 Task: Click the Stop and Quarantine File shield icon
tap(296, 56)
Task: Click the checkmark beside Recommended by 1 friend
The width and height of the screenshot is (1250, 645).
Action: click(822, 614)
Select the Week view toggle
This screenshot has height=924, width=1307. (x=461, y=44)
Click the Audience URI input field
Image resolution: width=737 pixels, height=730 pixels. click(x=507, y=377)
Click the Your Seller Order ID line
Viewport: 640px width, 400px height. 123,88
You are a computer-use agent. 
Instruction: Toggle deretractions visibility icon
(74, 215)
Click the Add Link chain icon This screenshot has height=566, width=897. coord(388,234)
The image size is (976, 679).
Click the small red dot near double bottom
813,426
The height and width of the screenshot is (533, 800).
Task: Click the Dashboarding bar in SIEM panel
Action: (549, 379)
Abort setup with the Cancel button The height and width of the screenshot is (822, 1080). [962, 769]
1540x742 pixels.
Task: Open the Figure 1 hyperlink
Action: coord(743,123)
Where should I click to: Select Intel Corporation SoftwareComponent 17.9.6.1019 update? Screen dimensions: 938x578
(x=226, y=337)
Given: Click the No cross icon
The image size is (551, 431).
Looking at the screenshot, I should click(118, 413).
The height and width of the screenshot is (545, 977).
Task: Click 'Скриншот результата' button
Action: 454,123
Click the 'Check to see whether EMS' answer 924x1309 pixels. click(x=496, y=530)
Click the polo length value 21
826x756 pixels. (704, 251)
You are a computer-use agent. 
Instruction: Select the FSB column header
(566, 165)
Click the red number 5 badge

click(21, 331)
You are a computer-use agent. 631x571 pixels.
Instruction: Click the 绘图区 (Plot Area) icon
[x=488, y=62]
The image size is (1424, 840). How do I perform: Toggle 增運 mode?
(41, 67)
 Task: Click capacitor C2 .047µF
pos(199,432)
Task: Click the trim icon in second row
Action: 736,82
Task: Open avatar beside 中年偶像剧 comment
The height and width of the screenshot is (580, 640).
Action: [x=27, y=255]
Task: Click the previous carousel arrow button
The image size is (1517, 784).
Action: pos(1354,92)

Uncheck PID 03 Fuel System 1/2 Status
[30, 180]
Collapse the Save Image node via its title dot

* [STATED PROBLEM]: Rewrite every entry above, putting "slideshow" in place of "carousel" and leaving everything else unchanged.

* [REPLY TO THE TASK]:
 Task: Click the Stop and Quarantine File shield icon
tap(296, 56)
Task: Click the checkmark beside Recommended by 1 friend
The width and height of the screenshot is (1250, 645).
Action: click(822, 614)
Select the Week view toggle
This screenshot has height=924, width=1307. (x=461, y=44)
Click the Audience URI input field
Image resolution: width=737 pixels, height=730 pixels. click(x=507, y=377)
Click the Your Seller Order ID line
Viewport: 640px width, 400px height. 123,88
You are a computer-use agent. 
Instruction: Toggle deretractions visibility icon
(74, 215)
Click the Add Link chain icon This screenshot has height=566, width=897. coord(388,234)
The image size is (976, 679).
Click the small red dot near double bottom
813,426
The height and width of the screenshot is (533, 800).
Task: Click the Dashboarding bar in SIEM panel
Action: (549, 379)
Abort setup with the Cancel button The height and width of the screenshot is (822, 1080). [962, 769]
1540x742 pixels.
Task: Open the Figure 1 hyperlink
Action: coord(743,123)
Where should I click to: Select Intel Corporation SoftwareComponent 17.9.6.1019 update? Screen dimensions: 938x578
(x=226, y=337)
Given: Click the No cross icon
The image size is (551, 431).
Looking at the screenshot, I should click(118, 413).
The height and width of the screenshot is (545, 977).
Task: Click 'Скриншот результата' button
Action: 454,123
Click the 'Check to see whether EMS' answer 924x1309 pixels. click(x=496, y=530)
Click the polo length value 21
826x756 pixels. (704, 251)
You are a computer-use agent. 
Instruction: Select the FSB column header
(566, 165)
Click the red number 5 badge

click(21, 331)
You are a computer-use agent. 631x571 pixels.
Instruction: Click the 绘图区 (Plot Area) icon
[x=488, y=62]
The image size is (1424, 840). How do I perform: Toggle 增運 mode?
(41, 67)
 Task: Click capacitor C2 .047µF
pos(199,432)
Task: Click the trim icon in second row
Action: 736,82
Task: Open avatar beside 中年偶像剧 comment
The height and width of the screenshot is (580, 640).
Action: [x=27, y=255]
Task: Click the previous slideshow arrow button
The image size is (1517, 784).
Action: pos(1354,92)

Uncheck PID 03 Fuel System 1/2 Status
[30, 180]
Collapse the Save Image node via its title dot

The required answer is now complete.